WHAT IS NEEDED » Copy out the rows exactly, starting with the line that contains "Pick the word управляющей" and continuing through the line that contains "Action: click(140, 340)", both included.
- - - - -
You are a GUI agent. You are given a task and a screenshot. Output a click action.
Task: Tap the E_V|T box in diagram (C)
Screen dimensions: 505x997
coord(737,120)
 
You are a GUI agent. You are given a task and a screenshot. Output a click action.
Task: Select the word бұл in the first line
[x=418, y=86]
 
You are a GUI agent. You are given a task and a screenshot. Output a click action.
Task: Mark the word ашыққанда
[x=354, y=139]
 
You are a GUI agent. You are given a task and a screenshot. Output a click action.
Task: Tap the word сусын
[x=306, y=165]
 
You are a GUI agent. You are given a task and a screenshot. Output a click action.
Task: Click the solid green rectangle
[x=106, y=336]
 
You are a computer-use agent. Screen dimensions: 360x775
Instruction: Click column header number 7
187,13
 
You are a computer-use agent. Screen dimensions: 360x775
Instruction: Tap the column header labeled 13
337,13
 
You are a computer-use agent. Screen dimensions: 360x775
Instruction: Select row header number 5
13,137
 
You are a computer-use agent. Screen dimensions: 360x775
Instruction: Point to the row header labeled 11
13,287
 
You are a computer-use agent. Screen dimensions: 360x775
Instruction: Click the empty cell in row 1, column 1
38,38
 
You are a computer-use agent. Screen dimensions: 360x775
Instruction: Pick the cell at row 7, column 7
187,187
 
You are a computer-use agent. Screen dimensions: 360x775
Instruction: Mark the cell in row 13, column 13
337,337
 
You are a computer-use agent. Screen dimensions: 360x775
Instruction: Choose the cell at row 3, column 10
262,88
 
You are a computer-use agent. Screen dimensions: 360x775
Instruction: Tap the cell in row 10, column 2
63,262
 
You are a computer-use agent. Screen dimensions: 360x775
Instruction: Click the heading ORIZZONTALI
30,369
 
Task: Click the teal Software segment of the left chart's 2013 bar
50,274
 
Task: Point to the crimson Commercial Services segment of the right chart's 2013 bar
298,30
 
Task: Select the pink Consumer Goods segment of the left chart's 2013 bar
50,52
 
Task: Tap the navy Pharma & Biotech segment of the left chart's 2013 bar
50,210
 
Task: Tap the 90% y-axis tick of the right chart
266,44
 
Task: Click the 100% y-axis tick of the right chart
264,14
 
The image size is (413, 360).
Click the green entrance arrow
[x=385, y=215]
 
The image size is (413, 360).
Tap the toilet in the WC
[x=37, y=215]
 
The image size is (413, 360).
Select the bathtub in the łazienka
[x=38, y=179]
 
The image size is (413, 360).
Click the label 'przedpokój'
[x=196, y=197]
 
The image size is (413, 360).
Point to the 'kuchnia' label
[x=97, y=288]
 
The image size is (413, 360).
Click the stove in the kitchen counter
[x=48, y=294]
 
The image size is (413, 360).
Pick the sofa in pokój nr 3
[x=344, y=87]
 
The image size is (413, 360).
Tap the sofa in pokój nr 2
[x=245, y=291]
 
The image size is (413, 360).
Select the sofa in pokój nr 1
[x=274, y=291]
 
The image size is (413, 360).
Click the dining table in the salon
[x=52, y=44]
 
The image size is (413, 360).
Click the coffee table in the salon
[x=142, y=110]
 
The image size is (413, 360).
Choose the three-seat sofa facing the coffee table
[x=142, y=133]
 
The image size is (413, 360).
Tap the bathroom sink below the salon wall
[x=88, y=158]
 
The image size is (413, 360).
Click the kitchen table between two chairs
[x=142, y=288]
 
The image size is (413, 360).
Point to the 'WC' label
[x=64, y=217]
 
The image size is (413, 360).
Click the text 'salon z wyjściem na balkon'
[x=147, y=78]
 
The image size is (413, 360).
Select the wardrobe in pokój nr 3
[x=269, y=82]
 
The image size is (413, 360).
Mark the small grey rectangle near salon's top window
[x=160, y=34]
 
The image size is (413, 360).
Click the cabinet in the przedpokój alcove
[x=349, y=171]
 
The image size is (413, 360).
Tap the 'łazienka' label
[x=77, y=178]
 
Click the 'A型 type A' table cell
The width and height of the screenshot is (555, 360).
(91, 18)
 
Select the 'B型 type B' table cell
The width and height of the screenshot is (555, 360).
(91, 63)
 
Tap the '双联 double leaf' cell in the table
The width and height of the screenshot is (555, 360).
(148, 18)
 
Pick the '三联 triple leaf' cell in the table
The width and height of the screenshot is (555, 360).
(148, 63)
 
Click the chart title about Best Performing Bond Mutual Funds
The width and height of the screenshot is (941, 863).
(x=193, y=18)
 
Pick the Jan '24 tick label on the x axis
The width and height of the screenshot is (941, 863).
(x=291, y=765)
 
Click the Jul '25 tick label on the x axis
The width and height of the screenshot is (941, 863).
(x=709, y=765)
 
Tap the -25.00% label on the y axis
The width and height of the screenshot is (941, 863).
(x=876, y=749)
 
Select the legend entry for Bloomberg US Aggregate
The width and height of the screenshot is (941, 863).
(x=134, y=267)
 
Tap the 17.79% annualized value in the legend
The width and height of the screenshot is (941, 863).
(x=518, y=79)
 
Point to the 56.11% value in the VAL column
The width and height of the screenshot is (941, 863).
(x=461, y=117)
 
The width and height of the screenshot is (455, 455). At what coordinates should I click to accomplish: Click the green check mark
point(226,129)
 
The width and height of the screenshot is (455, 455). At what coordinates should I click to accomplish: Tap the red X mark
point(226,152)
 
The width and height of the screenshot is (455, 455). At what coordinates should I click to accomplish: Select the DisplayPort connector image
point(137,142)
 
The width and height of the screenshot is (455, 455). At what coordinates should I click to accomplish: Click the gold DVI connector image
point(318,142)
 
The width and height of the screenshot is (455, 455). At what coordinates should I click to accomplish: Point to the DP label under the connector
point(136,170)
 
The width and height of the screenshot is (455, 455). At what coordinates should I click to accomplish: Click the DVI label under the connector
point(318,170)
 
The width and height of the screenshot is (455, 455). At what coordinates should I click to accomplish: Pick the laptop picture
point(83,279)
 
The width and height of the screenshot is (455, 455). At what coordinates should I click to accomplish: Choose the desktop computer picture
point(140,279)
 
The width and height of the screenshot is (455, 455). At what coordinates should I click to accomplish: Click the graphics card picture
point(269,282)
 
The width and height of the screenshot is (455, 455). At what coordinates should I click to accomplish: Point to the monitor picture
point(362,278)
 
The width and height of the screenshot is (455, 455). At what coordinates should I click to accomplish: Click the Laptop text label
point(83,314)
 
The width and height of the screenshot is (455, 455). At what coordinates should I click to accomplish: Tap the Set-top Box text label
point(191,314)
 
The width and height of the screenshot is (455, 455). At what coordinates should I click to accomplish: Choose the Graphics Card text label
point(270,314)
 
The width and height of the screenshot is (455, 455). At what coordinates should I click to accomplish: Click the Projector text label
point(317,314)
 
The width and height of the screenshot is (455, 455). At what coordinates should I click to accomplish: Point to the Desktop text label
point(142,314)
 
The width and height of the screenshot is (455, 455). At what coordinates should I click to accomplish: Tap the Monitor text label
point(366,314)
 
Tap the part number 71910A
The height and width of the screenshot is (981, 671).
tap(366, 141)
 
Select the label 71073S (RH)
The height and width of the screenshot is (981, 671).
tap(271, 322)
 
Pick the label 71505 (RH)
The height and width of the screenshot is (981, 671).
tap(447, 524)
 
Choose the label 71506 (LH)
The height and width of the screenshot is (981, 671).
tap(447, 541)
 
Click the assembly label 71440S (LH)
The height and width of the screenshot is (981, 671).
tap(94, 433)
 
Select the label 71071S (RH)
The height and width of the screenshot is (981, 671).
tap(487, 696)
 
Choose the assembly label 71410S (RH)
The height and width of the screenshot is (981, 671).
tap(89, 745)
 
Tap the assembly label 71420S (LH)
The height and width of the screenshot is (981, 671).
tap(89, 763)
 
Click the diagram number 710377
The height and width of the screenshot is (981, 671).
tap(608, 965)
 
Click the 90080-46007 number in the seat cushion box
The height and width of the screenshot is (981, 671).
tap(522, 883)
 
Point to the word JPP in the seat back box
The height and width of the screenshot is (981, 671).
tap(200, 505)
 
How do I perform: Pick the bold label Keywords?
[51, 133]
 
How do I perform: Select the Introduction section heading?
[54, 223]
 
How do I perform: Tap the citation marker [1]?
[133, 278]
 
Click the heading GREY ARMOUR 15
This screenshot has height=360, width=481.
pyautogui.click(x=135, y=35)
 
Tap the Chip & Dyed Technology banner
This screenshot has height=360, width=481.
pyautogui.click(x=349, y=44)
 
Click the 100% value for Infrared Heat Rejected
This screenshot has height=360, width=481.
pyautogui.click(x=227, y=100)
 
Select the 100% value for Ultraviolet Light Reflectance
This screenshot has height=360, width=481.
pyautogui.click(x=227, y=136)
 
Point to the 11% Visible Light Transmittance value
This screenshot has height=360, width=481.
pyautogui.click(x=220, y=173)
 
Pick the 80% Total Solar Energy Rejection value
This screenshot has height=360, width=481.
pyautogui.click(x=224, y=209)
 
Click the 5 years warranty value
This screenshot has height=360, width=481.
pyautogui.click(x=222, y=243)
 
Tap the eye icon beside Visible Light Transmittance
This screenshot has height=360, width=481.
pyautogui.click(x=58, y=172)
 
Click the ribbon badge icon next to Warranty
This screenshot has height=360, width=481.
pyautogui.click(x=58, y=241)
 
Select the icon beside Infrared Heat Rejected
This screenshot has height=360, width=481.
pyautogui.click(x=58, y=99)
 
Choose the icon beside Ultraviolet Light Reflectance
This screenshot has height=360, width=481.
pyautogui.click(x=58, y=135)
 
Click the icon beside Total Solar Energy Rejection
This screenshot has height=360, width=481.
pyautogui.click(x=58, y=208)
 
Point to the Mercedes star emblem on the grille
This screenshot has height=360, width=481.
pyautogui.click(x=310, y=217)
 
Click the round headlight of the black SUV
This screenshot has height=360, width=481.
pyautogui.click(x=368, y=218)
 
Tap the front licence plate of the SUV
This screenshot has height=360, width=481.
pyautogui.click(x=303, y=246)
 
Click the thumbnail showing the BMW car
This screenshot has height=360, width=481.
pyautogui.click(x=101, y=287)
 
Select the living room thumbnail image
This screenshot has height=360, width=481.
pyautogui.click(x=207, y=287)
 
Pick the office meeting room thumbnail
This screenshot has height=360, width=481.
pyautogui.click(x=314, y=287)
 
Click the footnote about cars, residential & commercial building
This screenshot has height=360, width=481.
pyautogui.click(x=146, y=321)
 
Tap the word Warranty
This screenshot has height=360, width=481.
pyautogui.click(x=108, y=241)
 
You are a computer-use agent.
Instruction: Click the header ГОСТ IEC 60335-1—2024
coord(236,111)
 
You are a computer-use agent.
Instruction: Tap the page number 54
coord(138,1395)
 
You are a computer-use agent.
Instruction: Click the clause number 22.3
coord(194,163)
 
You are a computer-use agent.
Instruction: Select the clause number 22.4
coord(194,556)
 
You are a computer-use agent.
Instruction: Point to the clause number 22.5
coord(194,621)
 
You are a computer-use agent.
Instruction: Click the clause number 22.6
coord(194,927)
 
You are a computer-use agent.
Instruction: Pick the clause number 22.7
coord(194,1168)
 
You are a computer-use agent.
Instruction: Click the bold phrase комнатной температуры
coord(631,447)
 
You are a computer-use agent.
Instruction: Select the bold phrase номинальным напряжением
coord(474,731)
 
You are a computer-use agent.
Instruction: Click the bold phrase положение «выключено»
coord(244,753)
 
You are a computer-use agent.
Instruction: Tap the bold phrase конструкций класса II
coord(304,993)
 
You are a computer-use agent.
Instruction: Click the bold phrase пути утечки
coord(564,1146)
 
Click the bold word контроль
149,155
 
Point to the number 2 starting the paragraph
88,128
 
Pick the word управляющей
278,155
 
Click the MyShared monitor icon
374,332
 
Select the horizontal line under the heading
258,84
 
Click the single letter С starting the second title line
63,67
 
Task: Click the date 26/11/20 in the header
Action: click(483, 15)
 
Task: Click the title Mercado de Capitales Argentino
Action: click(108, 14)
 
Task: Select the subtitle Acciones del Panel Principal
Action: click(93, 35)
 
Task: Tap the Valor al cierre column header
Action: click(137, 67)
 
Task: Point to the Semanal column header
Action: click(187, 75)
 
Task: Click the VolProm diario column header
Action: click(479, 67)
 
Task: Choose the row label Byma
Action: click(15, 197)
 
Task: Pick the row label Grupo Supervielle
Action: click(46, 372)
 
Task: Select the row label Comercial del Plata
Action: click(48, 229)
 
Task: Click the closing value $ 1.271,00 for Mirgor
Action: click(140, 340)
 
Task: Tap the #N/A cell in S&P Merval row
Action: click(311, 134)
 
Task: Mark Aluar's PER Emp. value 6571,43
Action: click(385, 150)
- - - - -
RESPONSE FOR THIS EXERCISE »
Pick the word управляющей
278,155
 
Click the MyShared monitor icon
374,332
 
Select the horizontal line under the heading
258,84
 
Click the single letter С starting the second title line
63,67
 
Task: Click the date 26/11/20 in the header
Action: click(483, 15)
 
Task: Click the title Mercado de Capitales Argentino
Action: click(108, 14)
 
Task: Select the subtitle Acciones del Panel Principal
Action: click(93, 35)
 
Task: Tap the Valor al cierre column header
Action: click(137, 67)
 
Task: Point to the Semanal column header
Action: click(187, 75)
 
Task: Click the VolProm diario column header
Action: click(479, 67)
 
Task: Choose the row label Byma
Action: click(15, 197)
 
Task: Pick the row label Grupo Supervielle
Action: click(46, 372)
 
Task: Select the row label Comercial del Plata
Action: click(48, 229)
 
Task: Click the closing value $ 1.271,00 for Mirgor
Action: click(140, 340)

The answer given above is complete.